Stott resolved this “intolerable” strain by embracing annihilationism, the idea that the damned are completely destroyed after they die. I flirted with this belief for a long time, but Scripture kept calling me away from it.
So how do we cope with the horrific truth that is Hell? As happens so often, the writings of CS Lewis have helped. Lewis was also haunted by an ever-present vision of Hell, and he dealt with the subject in many of his books. One particular comment caught my attention -
It is a serious thing to live in a society of possible gods and goddesses, to remember that the dullest and most uninteresting person you talk to may one day be a creature which, if you saw it now, you would be strongly tempted to worship, or else a horror and a corruption such as you now meet, if at all, only in a nightmare.
I think he is on to something. All good gifts come from God (James 1), and we might fairly conclude that the damned will be stripped of these gifts. All love, all peace, all joy, all delight, all that is good or hopeful - all taken away. What is left will be “a horror and a corruption”, something evil beyond our comprehension, a dark and twisted thing, spewing out blasphemy and hatred. Something fit only for Hell. Perhaps the damned will no longer even be pitiable, they will only be damnable.
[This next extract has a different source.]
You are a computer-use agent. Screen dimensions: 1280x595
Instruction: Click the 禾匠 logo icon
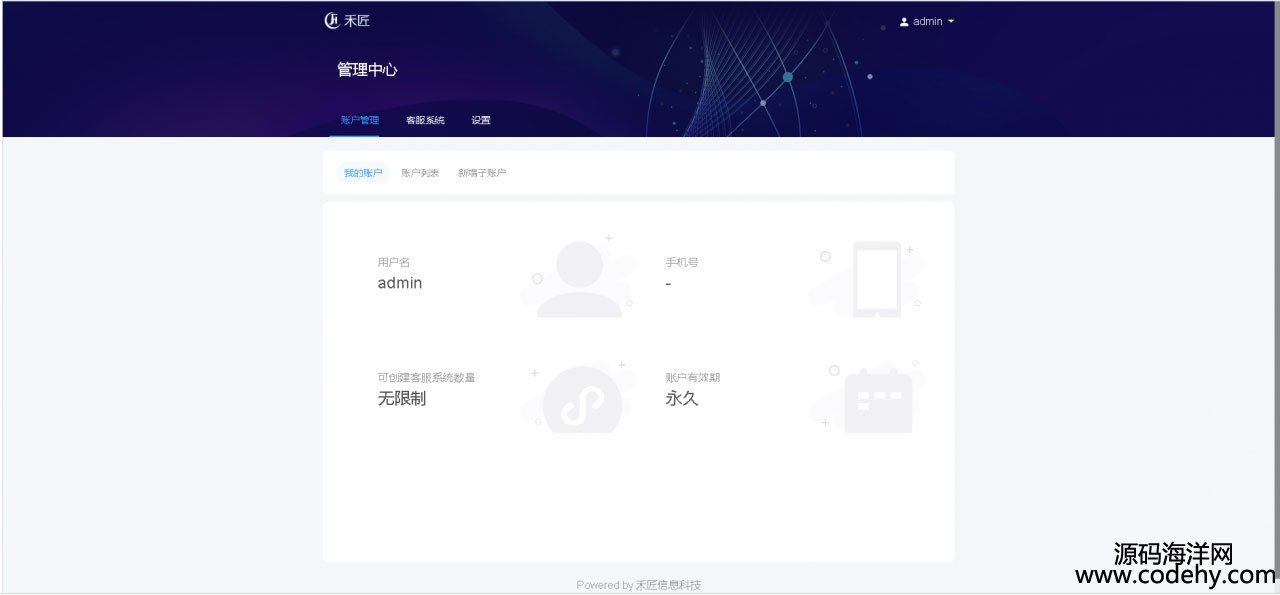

I’ve found these ideas helpful, but I suspect Hell will continue to bother me. Ultimately, I have to give this over to God. I may be very troubled by this issue, but I also trust the one who has shown Himself to be trustworthy in so many other things. In the end, God will be shown to have acted with perfect justice, even if I can’t quite see it yet. After all, will not the judge of the whole world do right?